═══ Text

# Datum und Uhrzeit von UTC in MET umrechnen



## EinAnfänger (8. Feb 2012)

Hi!

Es ist mal wieder Zeit für eine blöde Frage 

Ich möchte gerne ein gegebenes Datum ("yyyy-MM-dd HH:mm:ss") in UTC-Zeit umrechnen in MET bzw. CET unter Berücksichtigung der Sommer- bzw. Winterzeit. Ich habe mir schon im Netz die Hacken abgesucht, bin aber nicht wirklich fündig geworden.

Daher bin ich für jeden Tipp dankbar.


----------



## SlaterB (8. Feb 2012)

ein Datum kann nicht wirklich umgerechnet werden, suchst du einen andere String-Repräsentation in der anderen Zeitzone?

══════

== Aufgabe ==
Tippe den Forenthread zur Umrechnung von UTC in MET vollständig und ohne jede Änderung ab.

═══ Bereitgestellte Angaben

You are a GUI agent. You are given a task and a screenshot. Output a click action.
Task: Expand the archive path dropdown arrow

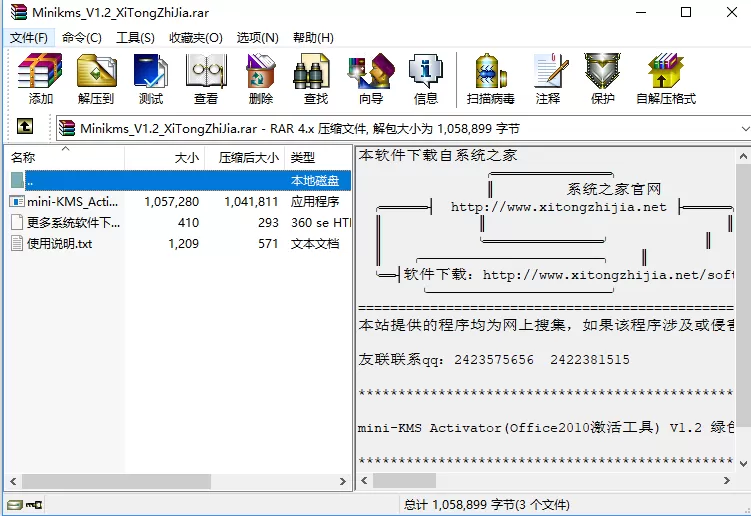pos(745,128)
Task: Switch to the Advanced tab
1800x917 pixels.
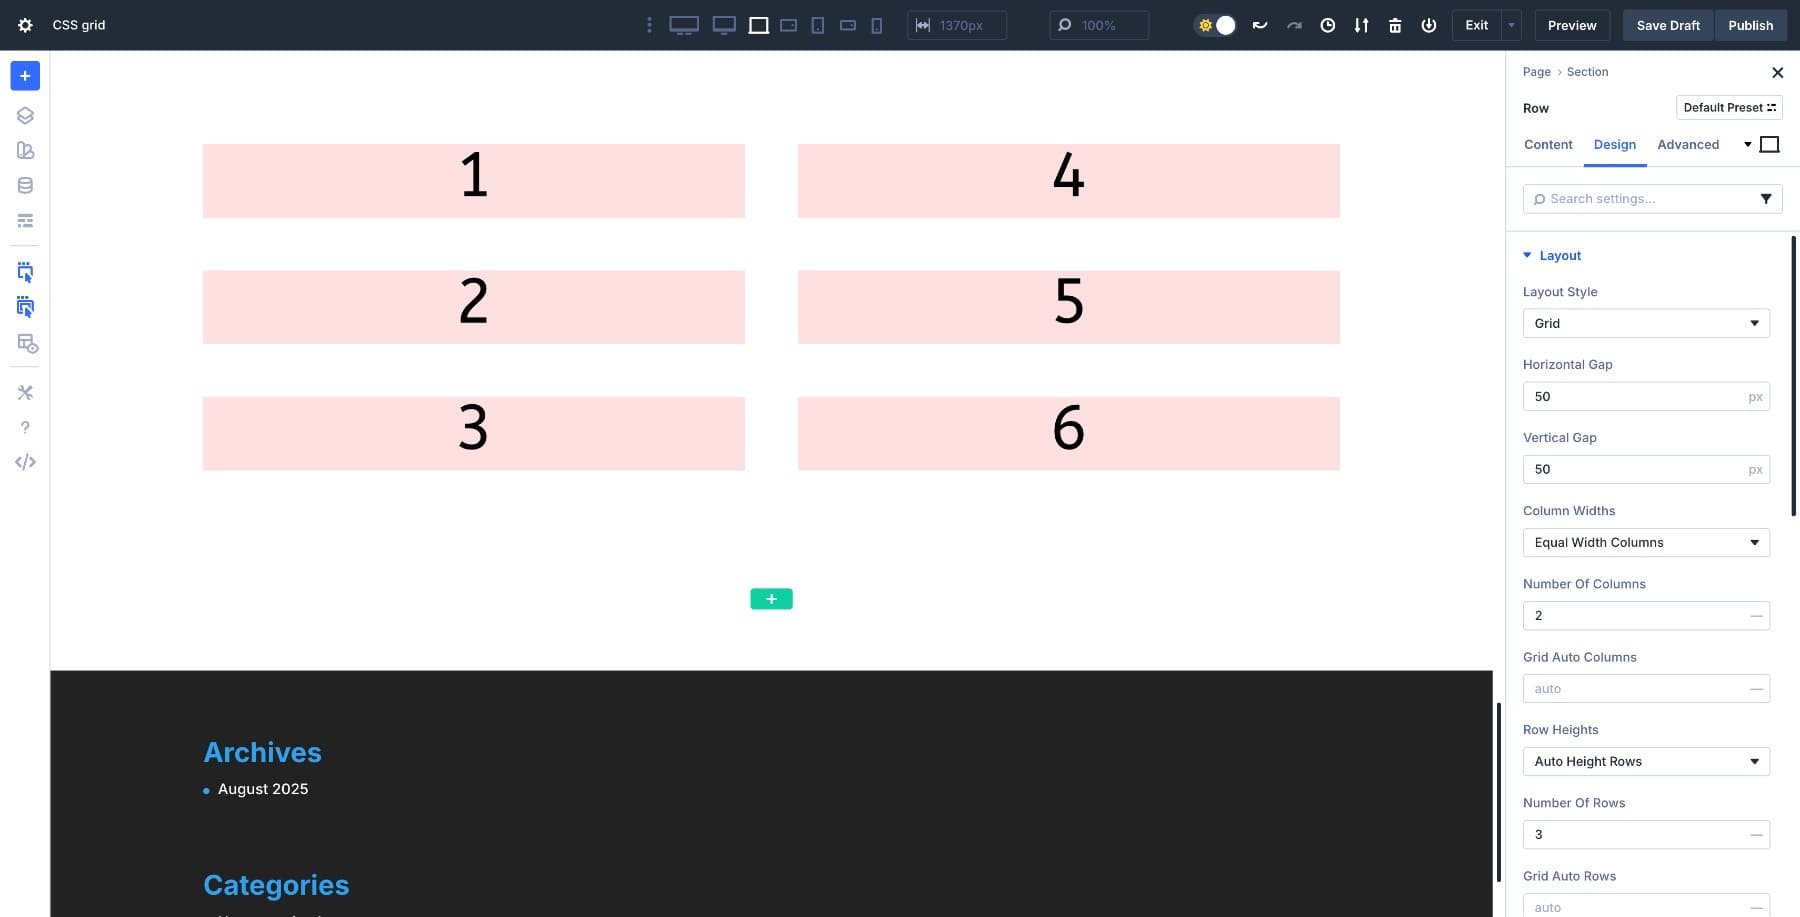Action: coord(1689,145)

══════

== Antwort ==
# Datum und Uhrzeit von UTC in MET umrechnen



## EinAnfänger (8. Feb 2012)

Hi!

Es ist mal wieder Zeit für eine blöde Frage 

Ich möchte gerne ein gegebenes Datum ("yyyy-MM-dd HH:mm:ss") in UTC-Zeit umrechnen in MET bzw. CET unter Berücksichtigung der Sommer- bzw. Winterzeit. Ich habe mir schon im Netz die Hacken abgesucht, bin aber nicht wirklich fündig geworden.

Daher bin ich für jeden Tipp dankbar.


----------



## SlaterB (8. Feb 2012)

ein Datum kann nicht wirklich umgerechnet werden, suchst du einen andere String-Repräsentation in der anderen Zeitzone?